More germane to the next phase of this contest is the fact that both Walsh and Connolly were often next in line after Richie and Barros across communities of color. For example, Connolly and Walsh – in that order – finished third and fourth at the double-precinct Morning Star Baptist Church on Blue Hill Avenue, surpassing minority candidates like Arroyo, Yancey, and Clemons. Walsh placed second to Richie in mixed precincts like the Lower Mills and Codman Square libraries and the Codman Square Tech Center— close to his House seat, but not in it.

Neither Walsh nor Connolly will be able to brag about winning communities of color— but each has the makings of a base to build on. That’s especially encouraging for Walsh, who has never been on the ballot at Morningstar Baptist— or anywhere else outside of his House district.

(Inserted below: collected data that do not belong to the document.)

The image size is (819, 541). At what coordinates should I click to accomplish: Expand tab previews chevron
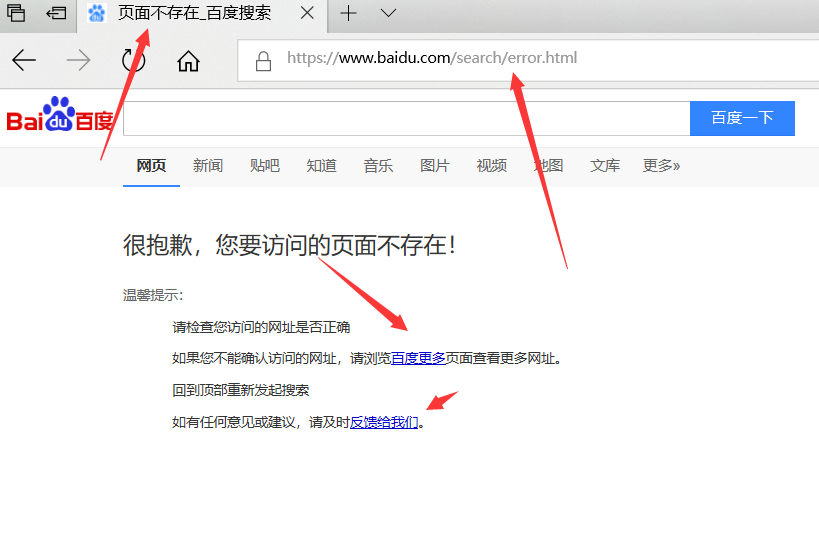click(389, 13)
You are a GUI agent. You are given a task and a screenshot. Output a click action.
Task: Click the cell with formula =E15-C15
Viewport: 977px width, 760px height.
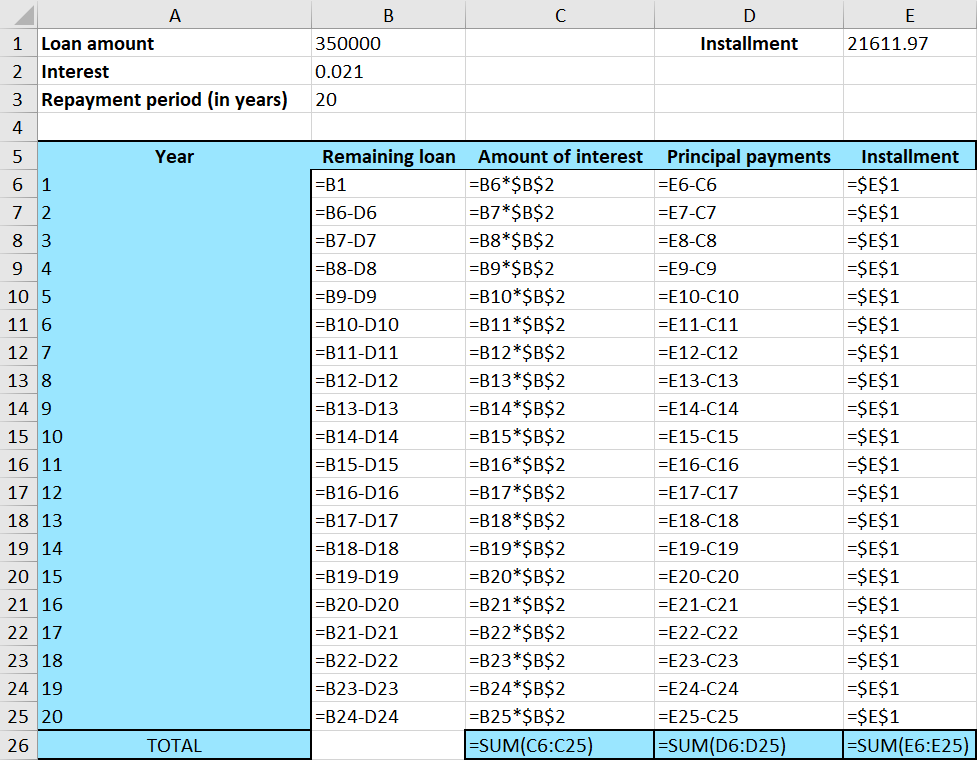749,437
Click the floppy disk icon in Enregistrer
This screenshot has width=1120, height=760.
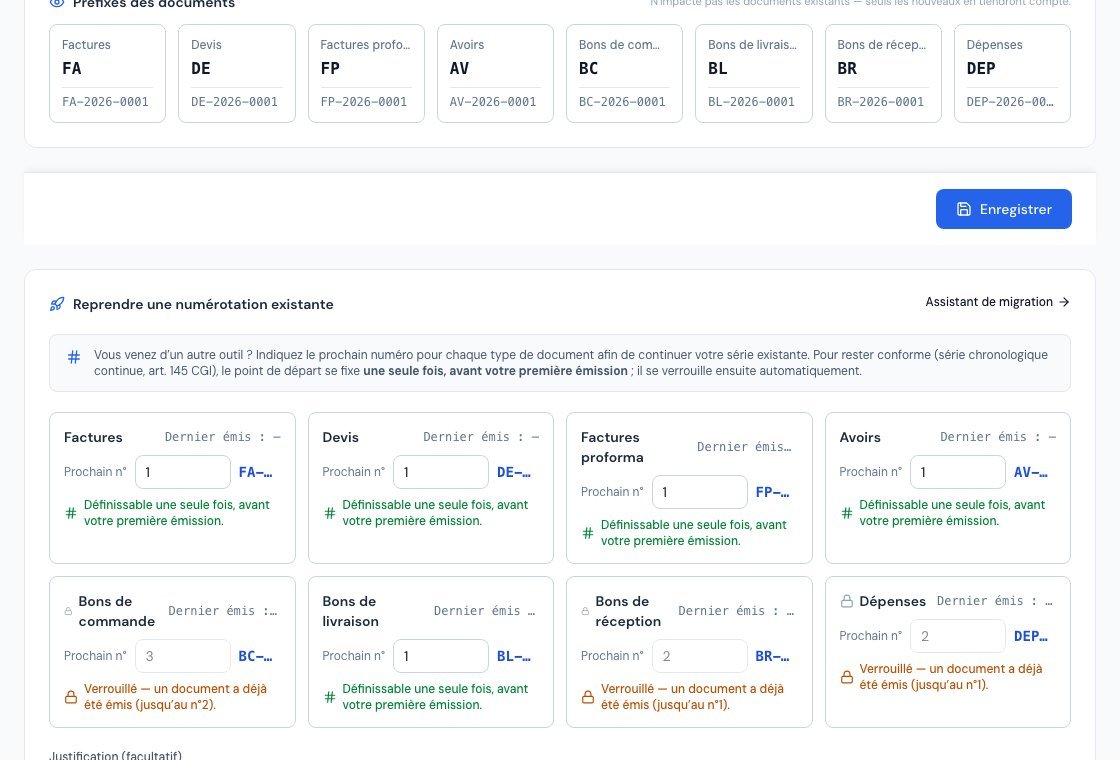click(964, 209)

There hasn’t been a Dorchester mayor since Codman Hill’s John B. Hynes passed the City Hall keys off to John F. Collins in 1960 – mainly because the city’s largest neighborhood has also been the most fragmented – especially along racial lines. No Dorchester candidate has been able to cobble together the kind of coalition it takes locally— or city-wide— to clear that final hurdle to the Fifth Floor.

The ultimate fate of Marty Walsh’s candidacy will hinge on whether or not he can re-wire that historical current and attract voters of color into his column. John Connolly will be making the same play. Who’ll get it done? We’ll see you on the night of November 5.